#### Dataset entries
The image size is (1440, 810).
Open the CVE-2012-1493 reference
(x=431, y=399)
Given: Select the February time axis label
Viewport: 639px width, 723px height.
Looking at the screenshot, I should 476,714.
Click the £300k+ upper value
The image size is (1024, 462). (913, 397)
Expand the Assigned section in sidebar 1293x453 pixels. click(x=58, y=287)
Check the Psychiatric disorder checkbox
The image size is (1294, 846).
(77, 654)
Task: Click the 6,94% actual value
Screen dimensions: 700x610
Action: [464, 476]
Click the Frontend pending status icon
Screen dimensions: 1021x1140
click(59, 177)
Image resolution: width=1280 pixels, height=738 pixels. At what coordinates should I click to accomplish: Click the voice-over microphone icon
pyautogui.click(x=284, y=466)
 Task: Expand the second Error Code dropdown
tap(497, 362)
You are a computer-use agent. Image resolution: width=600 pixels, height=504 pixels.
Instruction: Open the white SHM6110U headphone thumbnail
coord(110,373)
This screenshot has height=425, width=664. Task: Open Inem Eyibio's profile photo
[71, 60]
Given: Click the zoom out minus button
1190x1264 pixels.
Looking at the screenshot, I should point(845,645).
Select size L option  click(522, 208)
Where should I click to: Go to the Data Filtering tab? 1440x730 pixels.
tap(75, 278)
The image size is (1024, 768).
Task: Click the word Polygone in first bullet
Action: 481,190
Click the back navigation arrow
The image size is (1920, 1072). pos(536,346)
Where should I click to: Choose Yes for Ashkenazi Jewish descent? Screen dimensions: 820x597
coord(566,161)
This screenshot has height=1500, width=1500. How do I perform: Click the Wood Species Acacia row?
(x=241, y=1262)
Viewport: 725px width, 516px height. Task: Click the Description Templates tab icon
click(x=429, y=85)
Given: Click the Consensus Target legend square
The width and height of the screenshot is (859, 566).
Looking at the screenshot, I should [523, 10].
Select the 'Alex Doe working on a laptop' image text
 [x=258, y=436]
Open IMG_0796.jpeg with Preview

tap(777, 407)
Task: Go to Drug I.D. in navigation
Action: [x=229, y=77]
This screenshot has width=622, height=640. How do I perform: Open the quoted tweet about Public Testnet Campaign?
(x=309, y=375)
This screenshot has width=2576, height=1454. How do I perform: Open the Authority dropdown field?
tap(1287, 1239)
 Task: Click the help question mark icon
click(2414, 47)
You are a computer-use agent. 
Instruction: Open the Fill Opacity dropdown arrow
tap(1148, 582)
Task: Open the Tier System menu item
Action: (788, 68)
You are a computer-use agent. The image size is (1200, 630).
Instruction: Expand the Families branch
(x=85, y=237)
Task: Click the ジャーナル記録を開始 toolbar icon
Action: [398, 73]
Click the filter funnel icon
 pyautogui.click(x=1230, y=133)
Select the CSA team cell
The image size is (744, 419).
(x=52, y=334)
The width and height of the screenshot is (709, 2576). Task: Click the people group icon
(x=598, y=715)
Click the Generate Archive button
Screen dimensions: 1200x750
########
• _Problem requirements_: Write out the entries above once more, without altering anything.

• _Exercise response_:
The image size is (1440, 810).
Open the CVE-2012-1493 reference
(x=431, y=399)
Given: Select the February time axis label
Viewport: 639px width, 723px height.
Looking at the screenshot, I should 476,714.
Click the £300k+ upper value
The image size is (1024, 462). (913, 397)
Expand the Assigned section in sidebar 1293x453 pixels. click(x=58, y=287)
Check the Psychiatric disorder checkbox
The image size is (1294, 846).
(77, 654)
Task: Click the 6,94% actual value
Screen dimensions: 700x610
Action: [464, 476]
Click the Frontend pending status icon
Screen dimensions: 1021x1140
click(59, 177)
Image resolution: width=1280 pixels, height=738 pixels. At what coordinates should I click to accomplish: Click the voice-over microphone icon
pyautogui.click(x=284, y=466)
 Task: Expand the second Error Code dropdown
tap(497, 362)
You are a computer-use agent. Image resolution: width=600 pixels, height=504 pixels.
Instruction: Open the white SHM6110U headphone thumbnail
coord(110,373)
This screenshot has height=425, width=664. Task: Open Inem Eyibio's profile photo
[71, 60]
Given: Click the zoom out minus button
1190x1264 pixels.
Looking at the screenshot, I should point(845,645).
Select size L option  click(522, 208)
Where should I click to: Go to the Data Filtering tab? 1440x730 pixels.
tap(75, 278)
The image size is (1024, 768).
Task: Click the word Polygone in first bullet
Action: 481,190
Click the back navigation arrow
The image size is (1920, 1072). pos(536,346)
Where should I click to: Choose Yes for Ashkenazi Jewish descent? Screen dimensions: 820x597
coord(566,161)
This screenshot has height=1500, width=1500. How do I perform: Click the Wood Species Acacia row?
(x=241, y=1262)
Viewport: 725px width, 516px height. Task: Click the Description Templates tab icon
click(x=429, y=85)
Given: Click the Consensus Target legend square
The width and height of the screenshot is (859, 566).
Looking at the screenshot, I should [523, 10].
Select the 'Alex Doe working on a laptop' image text
 [x=258, y=436]
Open IMG_0796.jpeg with Preview

tap(777, 407)
Task: Go to Drug I.D. in navigation
Action: [x=229, y=77]
This screenshot has width=622, height=640. How do I perform: Open the quoted tweet about Public Testnet Campaign?
(x=309, y=375)
This screenshot has width=2576, height=1454. How do I perform: Open the Authority dropdown field?
tap(1287, 1239)
 Task: Click the help question mark icon
click(2414, 47)
You are a computer-use agent. 
Instruction: Open the Fill Opacity dropdown arrow
tap(1148, 582)
Task: Open the Tier System menu item
Action: (788, 68)
You are a computer-use agent. The image size is (1200, 630).
Instruction: Expand the Families branch
(x=85, y=237)
Task: Click the ジャーナル記録を開始 toolbar icon
Action: [398, 73]
Click the filter funnel icon
 pyautogui.click(x=1230, y=133)
Select the CSA team cell
The image size is (744, 419).
(x=52, y=334)
The width and height of the screenshot is (709, 2576). Task: Click the people group icon
(x=598, y=715)
Click the Generate Archive button
Screen dimensions: 1200x750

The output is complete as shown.